Рецензия на фильм «Лермонтов»: гипнотическую медитацию о последних часах великого поэта
Режиссёр фокусируется на одном дне — промежутке между утром и роковой дуэлью у подножия Машука. Осенние пейзажи Кавказа, вопреки историческому июлю (в действительности трагедия случилась летом), создают особую атмосферу увядания. Оператор Павел Фоминцев мастерски передаёт контраст между величием природы и хрупкостью человеческой судьбы, помещая героя в необъятное пространство на фоне кавказских гор. Этот подход создаёт эффект медленного погружения в сознание человека, который уже смирился со своей судьбой, но продолжает существовать в промежуточном состоянии между жизнью и смертью.
Бакурадзе показывает не идеализированный образ классика, а живого человека со всеми его противоречиями и изъянами. Его Лермонтов — остроумный, но колючий человек с неприятным голосом и сложным характером. За маской циника скрывается глубоко несчастный человек, уставший от жизни и разочарованный в людях, а редкие моменты нежности с животными и кузиной Катенькой раскрывают его ранимую душу.
Выбор стендап-комика Ильи Озолина на роль великого поэта кажется провокационным, но оказывается главной удачей фильма. Актёр создаёт многогранный образ, передавая как знаменитую язвительность поэта, так и его внутреннюю боль, хоть и скрытую за личиной равнодушия. Евгений Романцов в роли Мартынова создаёт интересный контраст — похожий по характеру, но лишенный творческого дара. Их конфликт выглядит не как романтическая дуэль, а как трагическая развязка мелких амбиций.
«Лермонтову» Бакурадзе удается главное — создать эффект присутствия, позволив зрителю стать невидимым свидетелем последних часов поэта — эдакий иммерсивный театр для «соглятатого». Картина построена как медитативное наблюдение, напоминающее работы Гаса Ван Сента. Минималистичный саундтрек и величественные пейзажи усиливают атмосферу ожидания. Однако такой подход может стать и главным минусом для части аудитории — неспешное повествование и отсутствие чёткого сюжета требуют от зрителя, ожидающего динамичности байопика, особого настроя и готовности к созерцанию, а не развлечению.

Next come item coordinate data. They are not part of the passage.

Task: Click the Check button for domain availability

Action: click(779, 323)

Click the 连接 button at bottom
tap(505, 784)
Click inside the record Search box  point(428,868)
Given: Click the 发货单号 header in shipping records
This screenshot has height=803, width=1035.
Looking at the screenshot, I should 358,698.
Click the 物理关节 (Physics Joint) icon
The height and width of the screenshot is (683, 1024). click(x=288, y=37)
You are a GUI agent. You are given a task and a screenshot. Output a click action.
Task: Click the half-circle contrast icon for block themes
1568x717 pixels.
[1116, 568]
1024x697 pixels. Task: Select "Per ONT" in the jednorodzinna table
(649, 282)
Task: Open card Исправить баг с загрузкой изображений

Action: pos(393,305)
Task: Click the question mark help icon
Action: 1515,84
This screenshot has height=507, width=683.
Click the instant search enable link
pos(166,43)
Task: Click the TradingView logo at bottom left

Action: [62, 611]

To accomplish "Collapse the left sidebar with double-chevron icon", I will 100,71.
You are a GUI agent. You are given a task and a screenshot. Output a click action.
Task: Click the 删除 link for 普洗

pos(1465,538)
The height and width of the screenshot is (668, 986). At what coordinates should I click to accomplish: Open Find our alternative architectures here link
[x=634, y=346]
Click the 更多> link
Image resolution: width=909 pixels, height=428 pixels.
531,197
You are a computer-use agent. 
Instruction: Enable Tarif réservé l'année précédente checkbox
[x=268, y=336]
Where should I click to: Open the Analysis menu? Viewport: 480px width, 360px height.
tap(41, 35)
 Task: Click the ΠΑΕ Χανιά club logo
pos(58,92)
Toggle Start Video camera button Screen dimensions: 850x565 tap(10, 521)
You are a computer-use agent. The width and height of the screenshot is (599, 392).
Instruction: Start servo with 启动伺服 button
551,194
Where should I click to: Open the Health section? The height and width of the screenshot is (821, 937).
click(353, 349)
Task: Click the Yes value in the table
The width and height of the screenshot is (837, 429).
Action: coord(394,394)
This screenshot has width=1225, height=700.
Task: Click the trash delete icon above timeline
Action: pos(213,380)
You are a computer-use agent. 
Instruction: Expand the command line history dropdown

В итоге картину можно смело назвать авторским высказыванием, возможно, не разрушающим, но расширяющим каноны жанра исторического фильма. Это кино не о фактах биографии, а о состоянии души на пороге небытия, о болезненной гениальности и экзистенциальном одиночестве. Картина оставляет не восхищение, а, скорее, светлую грусть о напрасно утраченном таланте, заставляя сопереживать трагической судьбе великого поэта. Судьбе, которую можно было предотвратить, но которая стал неизбежным финалом внутренней драмы.